Exercise instructions »
a) Answer these questions using the UNH football article:
(i) What is the Wildcats' record in the Colonial Athletic Association?
(ii) At which position does Seamus O'Neill start?
(iii) Which two Football Bowl Subdivision teams also average at least 245 yards a game both passing and rushing?
b) Please continue the article about the UNH football offense from the point where it stops.

Page text »
The Wildcats are, as usual, putting up impressive numbers on offense on the way to a 4-2 overall record and 2-1 mark in the Colonial Athletic Association going into Saturday's Homecoming game at Cowell Stadium against Richmond, also 4-2 and 2-1.
What has been a little unusual is the balance in those numbers.
UNH is averaging 259.3 rushing and 247.7 passing yards a game for 507 total yards of offense, the second-best total in the CAA.
Junior Seamus O'Neill, the starting left tackle out of Manchester, smiled when the subject of numbers and offensive balance came up.
“We like to be able to do both,” O'Neill said “Being able to do both really keeps a defense off balance.”
Said Steriti: “It confuses a defense. They don't know how to attack us.”
The Wildcats are one of just three teams in Division I, and the only one in the Football Championship Subdivision, that is putting up at least 245 yards a game both passing and rushing, according to information provided by the school's media relations folks. The two in the Football Bowl Subdivision are Oklahoma and Nevada.

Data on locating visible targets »
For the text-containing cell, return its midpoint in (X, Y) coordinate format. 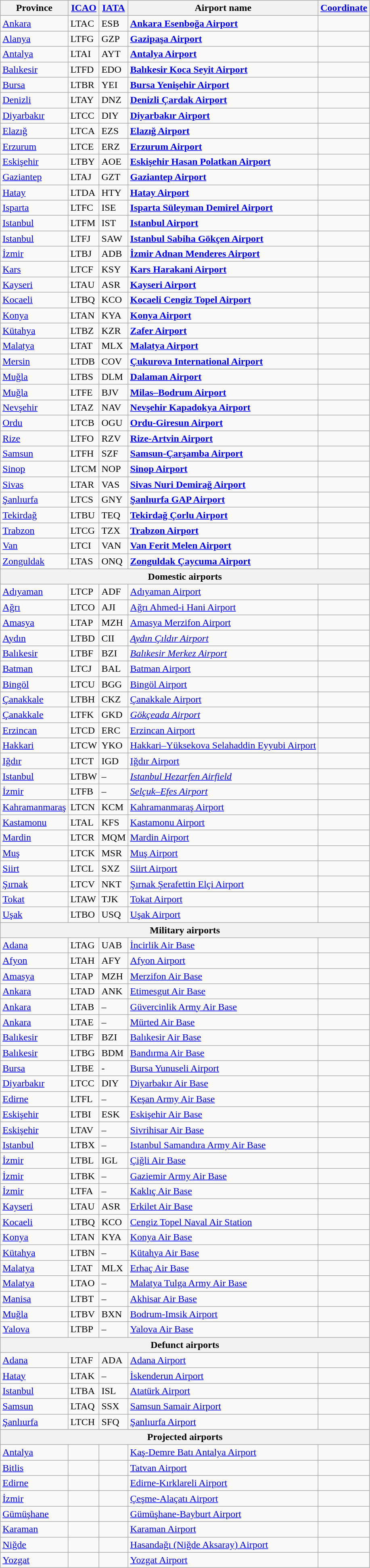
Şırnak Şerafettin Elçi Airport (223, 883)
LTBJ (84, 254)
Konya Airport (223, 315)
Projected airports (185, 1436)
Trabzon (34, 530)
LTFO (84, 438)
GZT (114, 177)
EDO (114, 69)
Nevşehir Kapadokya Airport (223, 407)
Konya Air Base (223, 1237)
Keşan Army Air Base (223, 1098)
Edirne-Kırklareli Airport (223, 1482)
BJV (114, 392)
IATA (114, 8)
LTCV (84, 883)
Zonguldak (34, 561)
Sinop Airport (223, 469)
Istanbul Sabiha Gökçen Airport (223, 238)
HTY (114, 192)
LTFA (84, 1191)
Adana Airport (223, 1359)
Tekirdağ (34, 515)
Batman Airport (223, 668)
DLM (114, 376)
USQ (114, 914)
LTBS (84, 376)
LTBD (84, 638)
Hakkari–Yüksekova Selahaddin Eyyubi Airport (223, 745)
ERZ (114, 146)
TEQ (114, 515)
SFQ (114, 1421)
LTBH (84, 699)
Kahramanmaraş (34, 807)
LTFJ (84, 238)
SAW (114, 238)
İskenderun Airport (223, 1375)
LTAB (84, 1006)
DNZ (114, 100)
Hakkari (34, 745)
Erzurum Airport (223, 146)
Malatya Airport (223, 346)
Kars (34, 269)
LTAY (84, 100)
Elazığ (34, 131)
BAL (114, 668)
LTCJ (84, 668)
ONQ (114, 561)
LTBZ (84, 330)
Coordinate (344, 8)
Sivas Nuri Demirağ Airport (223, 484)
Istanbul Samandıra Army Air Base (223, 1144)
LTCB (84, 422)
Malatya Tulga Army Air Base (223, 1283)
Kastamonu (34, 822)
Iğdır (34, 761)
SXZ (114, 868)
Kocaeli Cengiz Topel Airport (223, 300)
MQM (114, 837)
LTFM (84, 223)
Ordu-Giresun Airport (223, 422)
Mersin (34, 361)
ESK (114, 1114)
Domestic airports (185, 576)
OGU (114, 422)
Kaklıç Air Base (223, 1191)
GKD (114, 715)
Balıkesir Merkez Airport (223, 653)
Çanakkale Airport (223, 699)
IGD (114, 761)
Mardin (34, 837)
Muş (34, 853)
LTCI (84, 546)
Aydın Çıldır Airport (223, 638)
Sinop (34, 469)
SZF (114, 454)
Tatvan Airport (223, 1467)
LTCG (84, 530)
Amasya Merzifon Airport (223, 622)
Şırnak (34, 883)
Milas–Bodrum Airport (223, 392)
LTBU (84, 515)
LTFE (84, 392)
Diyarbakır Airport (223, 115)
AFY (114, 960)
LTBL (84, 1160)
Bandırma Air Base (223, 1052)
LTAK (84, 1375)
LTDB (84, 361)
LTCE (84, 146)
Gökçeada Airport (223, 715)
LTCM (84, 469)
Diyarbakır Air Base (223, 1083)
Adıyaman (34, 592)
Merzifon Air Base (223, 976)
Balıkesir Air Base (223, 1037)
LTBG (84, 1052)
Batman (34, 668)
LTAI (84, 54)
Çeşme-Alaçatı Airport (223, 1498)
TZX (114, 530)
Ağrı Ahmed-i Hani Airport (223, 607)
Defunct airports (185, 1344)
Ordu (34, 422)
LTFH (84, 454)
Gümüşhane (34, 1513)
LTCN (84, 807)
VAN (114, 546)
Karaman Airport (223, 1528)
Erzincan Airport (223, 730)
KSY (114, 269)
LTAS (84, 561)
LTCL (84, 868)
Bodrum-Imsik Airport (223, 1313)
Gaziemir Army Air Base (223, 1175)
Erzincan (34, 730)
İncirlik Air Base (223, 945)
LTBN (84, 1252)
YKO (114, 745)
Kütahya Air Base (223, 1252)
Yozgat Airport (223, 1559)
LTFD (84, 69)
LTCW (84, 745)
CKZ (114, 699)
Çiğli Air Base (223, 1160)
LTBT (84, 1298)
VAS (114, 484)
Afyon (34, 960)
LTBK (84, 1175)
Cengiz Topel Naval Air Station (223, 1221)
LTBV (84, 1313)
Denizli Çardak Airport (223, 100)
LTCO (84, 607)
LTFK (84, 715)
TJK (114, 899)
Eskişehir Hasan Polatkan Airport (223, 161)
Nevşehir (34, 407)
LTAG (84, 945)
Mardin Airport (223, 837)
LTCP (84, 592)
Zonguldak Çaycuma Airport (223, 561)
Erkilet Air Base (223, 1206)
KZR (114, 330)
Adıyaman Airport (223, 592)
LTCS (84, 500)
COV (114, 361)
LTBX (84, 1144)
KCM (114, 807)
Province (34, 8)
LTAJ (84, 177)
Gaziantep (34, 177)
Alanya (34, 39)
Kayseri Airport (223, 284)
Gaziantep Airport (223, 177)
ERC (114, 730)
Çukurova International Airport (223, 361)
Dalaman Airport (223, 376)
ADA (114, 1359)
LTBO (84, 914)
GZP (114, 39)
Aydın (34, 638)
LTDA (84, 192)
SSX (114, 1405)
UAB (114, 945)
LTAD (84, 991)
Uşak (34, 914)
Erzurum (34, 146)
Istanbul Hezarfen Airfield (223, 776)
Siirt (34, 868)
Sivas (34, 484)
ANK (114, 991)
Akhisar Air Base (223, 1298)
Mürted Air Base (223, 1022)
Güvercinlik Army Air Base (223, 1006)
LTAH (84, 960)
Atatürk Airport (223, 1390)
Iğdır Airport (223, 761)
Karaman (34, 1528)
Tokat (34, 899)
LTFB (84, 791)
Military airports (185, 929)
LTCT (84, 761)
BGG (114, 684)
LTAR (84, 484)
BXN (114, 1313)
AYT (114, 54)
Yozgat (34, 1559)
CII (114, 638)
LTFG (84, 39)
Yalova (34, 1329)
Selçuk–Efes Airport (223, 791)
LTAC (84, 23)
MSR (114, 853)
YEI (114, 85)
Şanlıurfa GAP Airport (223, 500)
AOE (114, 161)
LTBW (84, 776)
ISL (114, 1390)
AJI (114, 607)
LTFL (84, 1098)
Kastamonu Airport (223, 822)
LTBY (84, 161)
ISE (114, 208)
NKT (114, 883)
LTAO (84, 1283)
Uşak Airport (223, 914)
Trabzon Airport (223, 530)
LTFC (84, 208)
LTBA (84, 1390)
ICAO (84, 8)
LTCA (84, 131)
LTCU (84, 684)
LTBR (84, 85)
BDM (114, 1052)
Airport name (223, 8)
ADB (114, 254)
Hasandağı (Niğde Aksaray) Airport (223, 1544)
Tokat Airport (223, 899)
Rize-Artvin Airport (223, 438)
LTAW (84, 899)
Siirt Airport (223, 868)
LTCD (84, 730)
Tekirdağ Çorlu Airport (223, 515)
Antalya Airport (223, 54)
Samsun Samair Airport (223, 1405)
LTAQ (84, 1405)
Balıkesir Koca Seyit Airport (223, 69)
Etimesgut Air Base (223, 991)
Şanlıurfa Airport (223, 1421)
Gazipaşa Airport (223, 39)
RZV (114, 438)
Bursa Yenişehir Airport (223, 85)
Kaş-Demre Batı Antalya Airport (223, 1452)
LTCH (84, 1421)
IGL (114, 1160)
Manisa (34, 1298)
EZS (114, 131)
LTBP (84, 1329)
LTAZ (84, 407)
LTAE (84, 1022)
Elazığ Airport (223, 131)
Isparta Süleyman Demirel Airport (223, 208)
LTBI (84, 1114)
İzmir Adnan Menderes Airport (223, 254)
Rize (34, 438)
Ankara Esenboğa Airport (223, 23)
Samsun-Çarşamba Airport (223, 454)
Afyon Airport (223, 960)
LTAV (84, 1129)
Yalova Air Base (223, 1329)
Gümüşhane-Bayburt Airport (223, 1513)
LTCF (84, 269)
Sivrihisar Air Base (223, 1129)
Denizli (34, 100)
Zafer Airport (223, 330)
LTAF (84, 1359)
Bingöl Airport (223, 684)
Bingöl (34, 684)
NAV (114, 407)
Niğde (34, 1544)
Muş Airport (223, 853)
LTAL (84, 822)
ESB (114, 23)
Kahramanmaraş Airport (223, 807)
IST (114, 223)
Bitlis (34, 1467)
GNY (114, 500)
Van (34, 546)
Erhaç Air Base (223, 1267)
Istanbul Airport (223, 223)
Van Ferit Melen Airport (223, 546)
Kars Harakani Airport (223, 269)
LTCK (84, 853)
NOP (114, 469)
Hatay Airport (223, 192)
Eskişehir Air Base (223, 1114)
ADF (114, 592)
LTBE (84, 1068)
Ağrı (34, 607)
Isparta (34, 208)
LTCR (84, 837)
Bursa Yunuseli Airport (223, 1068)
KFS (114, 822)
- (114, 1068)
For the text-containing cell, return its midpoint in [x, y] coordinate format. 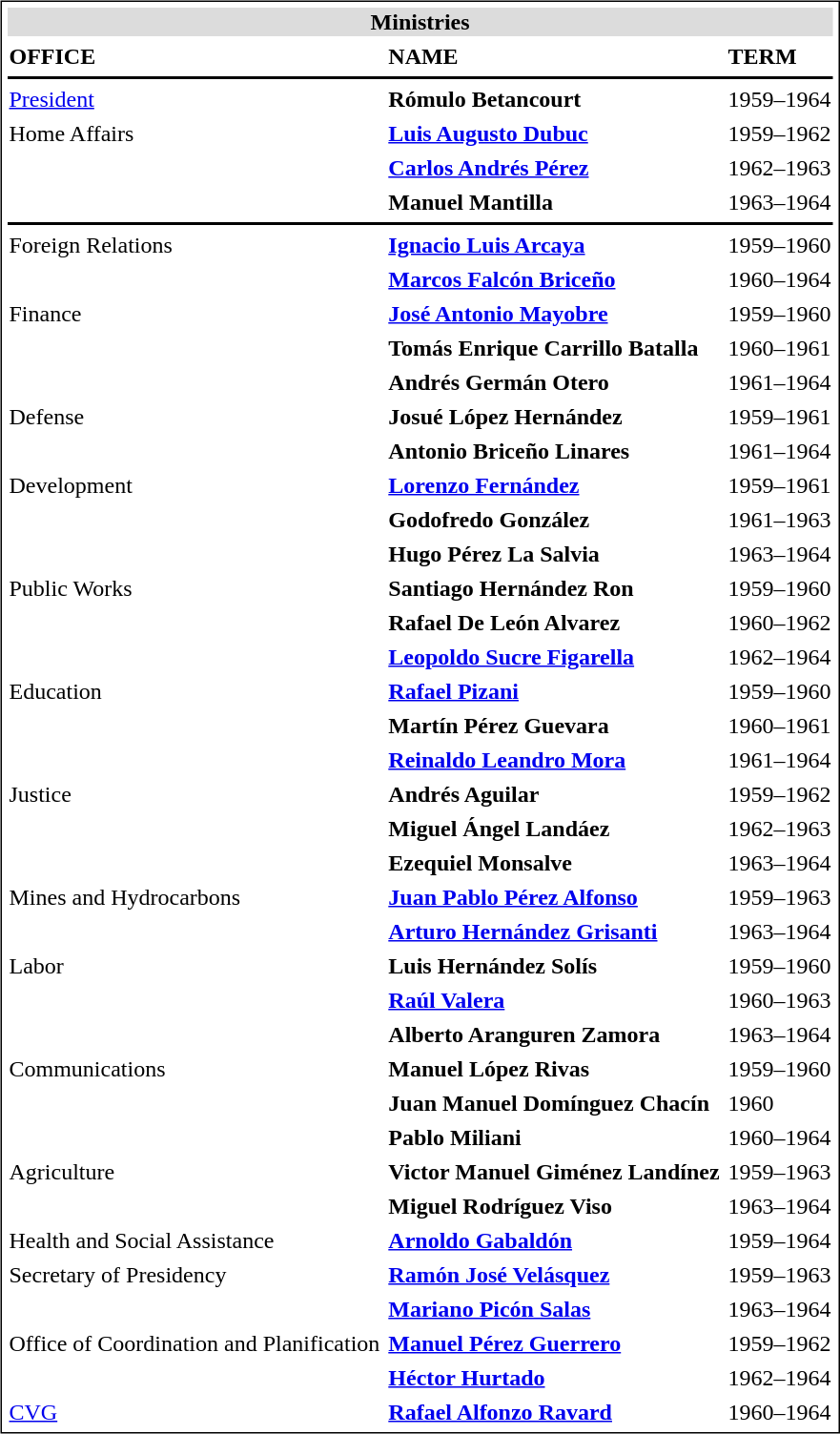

Answers for the exercise »
a)
(i) 2-1
(ii) Left tackle
(iii) Oklahoma and Nevada

b)
“When you draw it up, you hope it ends up like that,” said UNH coach Sean McDonnell.
So far, it has.
UNH, like most teams, has consistently looked for a balanced offense, but has often been tilted towards the pass in the past decade with a run of gunslinging quarterbacks in Ricky Santos, R.J. Toman and Kevin Decker.
The Wildcats have been to the NCAA playoffs each of the last eight years and during that time they have always passed for more yards than they've run. The biggest gap was in 2004, when Santos made his debut, and UNH passed for 280.8 yards a game and rushed for 138.1.
The closest margin was 2009 when the Wildcats passed for 201.9 yards and rushed for 138.5.
Never in this stretch has UNH rushed for more than 180 yards a game for a season.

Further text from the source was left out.